O apartamento da desembargadora Fátima Bezerra, localizado no bairro do Altiplano, área nobre de João Pessoa, foi invadido e teve diversos objetos furtados. O crime ocorreu na sexta-feira, 26 de dezembro, mas só foi confirmado e divulgado pela Polícia Civil na manhã de domingo, 28.

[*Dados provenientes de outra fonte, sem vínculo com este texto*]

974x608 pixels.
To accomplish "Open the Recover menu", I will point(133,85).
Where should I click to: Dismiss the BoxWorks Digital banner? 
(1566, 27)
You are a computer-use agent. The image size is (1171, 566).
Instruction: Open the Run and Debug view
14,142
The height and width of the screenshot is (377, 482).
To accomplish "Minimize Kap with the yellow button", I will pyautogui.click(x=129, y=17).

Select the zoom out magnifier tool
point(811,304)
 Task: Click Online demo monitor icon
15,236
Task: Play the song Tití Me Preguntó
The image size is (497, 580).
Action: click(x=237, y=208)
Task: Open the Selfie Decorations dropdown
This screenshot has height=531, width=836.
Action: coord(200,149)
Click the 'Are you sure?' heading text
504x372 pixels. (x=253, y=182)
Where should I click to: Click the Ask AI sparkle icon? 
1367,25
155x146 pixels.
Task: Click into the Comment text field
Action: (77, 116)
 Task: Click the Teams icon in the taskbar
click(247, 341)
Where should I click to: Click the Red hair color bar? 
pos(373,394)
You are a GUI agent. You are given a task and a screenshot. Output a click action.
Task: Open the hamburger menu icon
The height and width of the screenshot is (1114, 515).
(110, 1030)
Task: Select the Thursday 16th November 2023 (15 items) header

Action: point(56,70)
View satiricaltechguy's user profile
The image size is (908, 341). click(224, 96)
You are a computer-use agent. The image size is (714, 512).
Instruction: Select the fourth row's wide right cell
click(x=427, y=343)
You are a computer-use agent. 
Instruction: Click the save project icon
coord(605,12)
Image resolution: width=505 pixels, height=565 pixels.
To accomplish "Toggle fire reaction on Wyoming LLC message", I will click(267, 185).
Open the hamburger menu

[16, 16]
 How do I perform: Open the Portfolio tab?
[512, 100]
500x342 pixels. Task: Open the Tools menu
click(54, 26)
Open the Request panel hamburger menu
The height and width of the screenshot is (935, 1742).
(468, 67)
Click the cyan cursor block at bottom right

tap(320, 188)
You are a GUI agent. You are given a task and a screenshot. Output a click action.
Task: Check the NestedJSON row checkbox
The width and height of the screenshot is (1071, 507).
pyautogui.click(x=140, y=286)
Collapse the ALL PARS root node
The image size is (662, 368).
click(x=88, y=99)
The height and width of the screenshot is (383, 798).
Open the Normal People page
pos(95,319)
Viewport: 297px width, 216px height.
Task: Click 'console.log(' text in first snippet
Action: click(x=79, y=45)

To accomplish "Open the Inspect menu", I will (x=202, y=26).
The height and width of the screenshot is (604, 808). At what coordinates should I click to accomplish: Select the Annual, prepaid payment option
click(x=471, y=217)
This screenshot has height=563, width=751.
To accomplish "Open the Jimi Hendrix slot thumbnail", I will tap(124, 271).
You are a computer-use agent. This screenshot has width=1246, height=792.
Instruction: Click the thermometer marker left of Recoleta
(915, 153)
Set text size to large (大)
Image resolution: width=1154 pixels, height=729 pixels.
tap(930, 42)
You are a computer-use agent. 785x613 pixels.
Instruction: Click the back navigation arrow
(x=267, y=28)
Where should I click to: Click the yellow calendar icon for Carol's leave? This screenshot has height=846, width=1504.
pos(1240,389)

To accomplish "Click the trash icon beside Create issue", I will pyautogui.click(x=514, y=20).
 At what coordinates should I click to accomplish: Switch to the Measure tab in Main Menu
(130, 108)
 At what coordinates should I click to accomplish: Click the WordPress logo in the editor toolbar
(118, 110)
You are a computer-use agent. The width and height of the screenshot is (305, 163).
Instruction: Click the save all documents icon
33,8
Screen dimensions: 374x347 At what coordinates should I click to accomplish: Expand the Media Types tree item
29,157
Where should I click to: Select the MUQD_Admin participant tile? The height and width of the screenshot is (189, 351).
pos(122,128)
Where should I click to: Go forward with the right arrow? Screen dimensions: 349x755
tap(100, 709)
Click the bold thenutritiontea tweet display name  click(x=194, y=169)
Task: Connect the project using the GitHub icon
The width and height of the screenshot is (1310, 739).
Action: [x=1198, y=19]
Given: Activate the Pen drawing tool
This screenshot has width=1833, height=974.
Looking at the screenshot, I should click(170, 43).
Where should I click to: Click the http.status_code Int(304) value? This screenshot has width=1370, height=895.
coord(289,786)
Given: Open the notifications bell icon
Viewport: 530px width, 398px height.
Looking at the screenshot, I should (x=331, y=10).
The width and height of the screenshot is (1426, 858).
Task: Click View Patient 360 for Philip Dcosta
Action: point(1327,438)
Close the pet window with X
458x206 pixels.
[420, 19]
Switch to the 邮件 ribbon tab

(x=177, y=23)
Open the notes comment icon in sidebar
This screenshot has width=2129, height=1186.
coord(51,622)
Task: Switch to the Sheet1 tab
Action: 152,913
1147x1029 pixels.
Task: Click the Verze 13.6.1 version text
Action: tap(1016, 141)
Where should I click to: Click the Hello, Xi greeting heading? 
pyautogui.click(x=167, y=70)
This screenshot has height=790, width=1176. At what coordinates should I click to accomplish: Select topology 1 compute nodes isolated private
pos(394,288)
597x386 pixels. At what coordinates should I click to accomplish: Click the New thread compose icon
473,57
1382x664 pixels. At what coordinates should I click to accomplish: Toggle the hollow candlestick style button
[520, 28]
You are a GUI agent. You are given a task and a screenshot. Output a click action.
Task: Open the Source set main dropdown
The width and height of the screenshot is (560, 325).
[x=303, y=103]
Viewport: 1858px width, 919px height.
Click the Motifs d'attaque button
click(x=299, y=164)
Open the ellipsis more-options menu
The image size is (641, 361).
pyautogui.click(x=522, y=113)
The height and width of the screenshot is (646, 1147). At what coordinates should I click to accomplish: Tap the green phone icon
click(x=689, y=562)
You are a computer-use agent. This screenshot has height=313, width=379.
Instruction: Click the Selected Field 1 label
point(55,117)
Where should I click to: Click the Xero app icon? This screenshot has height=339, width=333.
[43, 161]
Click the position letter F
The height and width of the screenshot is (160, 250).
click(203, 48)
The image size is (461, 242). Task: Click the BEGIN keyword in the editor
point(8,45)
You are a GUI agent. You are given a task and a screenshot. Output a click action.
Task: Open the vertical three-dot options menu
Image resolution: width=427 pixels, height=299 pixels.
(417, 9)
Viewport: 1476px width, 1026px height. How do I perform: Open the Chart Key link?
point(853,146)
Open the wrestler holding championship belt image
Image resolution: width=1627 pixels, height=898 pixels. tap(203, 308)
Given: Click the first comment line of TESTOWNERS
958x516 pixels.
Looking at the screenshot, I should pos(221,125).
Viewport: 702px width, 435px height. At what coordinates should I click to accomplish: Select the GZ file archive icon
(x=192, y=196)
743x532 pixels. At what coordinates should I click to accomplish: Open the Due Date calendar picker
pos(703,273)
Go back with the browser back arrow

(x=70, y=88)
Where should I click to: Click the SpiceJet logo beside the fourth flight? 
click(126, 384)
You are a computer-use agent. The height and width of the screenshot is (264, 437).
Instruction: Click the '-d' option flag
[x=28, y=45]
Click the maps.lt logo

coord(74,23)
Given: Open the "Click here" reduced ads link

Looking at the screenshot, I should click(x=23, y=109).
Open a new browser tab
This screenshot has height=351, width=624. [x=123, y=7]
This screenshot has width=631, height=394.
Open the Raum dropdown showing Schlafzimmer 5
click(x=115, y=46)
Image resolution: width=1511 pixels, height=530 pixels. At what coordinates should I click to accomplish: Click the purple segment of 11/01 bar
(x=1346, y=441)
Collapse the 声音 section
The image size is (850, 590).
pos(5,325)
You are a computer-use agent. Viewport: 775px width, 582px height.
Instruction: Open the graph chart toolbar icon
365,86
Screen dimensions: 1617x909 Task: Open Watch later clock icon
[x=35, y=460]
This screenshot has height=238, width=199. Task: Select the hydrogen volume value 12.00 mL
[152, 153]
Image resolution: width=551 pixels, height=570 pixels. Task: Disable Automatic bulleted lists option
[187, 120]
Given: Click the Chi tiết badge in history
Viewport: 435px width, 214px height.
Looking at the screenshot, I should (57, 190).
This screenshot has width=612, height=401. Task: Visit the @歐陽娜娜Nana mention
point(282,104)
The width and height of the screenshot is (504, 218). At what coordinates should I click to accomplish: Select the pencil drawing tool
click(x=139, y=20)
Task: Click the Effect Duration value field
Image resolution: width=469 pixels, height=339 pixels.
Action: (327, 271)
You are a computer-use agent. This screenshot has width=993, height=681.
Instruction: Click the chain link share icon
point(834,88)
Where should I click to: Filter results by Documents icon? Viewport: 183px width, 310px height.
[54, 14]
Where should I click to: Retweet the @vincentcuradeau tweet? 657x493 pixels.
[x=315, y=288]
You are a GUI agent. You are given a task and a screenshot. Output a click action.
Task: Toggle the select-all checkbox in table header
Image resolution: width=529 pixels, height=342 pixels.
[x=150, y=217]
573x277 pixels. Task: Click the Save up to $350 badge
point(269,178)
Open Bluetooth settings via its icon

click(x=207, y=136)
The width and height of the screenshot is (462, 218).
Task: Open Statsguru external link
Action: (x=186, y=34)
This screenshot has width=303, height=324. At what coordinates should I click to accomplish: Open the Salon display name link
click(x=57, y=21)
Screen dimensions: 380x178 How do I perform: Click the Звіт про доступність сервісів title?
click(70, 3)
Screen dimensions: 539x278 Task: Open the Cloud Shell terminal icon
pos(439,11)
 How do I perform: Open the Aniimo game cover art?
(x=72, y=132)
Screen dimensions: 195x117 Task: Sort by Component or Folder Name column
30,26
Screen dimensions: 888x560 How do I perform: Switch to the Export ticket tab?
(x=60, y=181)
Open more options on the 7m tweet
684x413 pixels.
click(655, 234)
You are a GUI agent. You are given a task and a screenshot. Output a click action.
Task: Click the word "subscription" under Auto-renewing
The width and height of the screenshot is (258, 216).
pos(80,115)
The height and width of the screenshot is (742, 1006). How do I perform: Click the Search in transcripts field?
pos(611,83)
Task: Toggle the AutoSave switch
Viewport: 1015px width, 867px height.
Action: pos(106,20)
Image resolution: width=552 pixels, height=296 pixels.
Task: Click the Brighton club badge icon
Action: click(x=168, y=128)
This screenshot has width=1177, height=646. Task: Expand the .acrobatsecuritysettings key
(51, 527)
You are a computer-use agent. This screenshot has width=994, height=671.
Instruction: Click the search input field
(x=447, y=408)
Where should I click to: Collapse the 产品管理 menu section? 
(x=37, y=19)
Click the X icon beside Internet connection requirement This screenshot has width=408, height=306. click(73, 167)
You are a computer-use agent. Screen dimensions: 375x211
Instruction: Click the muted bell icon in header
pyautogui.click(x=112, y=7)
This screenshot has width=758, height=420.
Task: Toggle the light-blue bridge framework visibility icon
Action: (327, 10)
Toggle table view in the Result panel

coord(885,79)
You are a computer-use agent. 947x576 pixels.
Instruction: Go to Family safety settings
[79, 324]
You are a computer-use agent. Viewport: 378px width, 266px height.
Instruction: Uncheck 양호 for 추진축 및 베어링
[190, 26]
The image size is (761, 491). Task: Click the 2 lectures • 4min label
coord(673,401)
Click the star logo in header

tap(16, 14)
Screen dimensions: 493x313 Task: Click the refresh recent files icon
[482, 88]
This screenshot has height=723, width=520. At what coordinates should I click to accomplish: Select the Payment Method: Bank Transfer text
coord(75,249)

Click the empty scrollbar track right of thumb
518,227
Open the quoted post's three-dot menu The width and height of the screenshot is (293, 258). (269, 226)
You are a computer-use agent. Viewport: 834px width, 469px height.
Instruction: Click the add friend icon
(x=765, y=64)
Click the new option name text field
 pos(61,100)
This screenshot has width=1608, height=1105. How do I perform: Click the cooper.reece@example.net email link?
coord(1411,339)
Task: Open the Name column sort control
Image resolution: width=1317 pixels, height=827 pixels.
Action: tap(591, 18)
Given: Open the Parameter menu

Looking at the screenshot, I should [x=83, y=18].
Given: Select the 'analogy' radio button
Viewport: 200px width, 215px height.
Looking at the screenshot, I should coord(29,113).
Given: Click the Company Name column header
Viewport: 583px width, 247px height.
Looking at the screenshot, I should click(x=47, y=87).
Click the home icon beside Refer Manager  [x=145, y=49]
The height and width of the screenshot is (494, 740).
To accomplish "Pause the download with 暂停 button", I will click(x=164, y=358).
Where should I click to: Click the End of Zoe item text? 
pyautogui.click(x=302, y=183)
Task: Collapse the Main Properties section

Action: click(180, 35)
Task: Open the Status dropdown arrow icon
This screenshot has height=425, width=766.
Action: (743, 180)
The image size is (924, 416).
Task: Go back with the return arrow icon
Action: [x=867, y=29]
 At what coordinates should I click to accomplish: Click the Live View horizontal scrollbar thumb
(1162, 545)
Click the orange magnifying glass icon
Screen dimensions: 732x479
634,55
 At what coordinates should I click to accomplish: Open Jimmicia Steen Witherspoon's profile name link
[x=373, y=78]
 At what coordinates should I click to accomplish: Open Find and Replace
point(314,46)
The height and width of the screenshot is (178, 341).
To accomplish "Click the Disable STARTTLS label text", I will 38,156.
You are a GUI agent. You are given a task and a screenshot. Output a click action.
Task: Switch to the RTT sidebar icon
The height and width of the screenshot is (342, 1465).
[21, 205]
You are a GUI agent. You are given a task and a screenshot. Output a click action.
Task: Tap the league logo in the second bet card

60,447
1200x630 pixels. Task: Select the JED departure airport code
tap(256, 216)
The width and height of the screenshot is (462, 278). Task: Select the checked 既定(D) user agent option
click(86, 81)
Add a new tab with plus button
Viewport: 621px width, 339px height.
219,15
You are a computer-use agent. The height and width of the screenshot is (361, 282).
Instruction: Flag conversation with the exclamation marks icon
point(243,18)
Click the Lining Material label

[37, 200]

A magistrada, que no momento do arrombamento estava fora do imóvel, relatou que entre os itens levados há pertences do ex-governador da Paraíba José Maranhão, falecido em fevereiro de 2021 em decorrência de complicações da Covid-19. “Neste instante, entrego tudo nas mãos de Deus, agradecendo pela minha vida e pela vida dos meus”, declarou Fátima Bezerra em entrevista à Rede Paraíba de Comunicação.
Segundo a Polícia Civil, ainda não há confirmação sobre a quantidade nem a descrição detalhada dos bens subtraídos. Tampouco foi divulgado o valor estimado do prejuízo. Equipes da Delegacia de Roubos e Furtos realizam diligências para identificar os responsáveis, mas até o momento não foi esclarecido se a ação foi praticada por uma única pessoa ou por um grupo.
A assessoria da desembargadora informou que ela passa bem e está colaborando com a investigação. Também ressaltou que o edifício dispõe de sistema de segurança, cujas imagens foram encaminhadas às autoridades para análise.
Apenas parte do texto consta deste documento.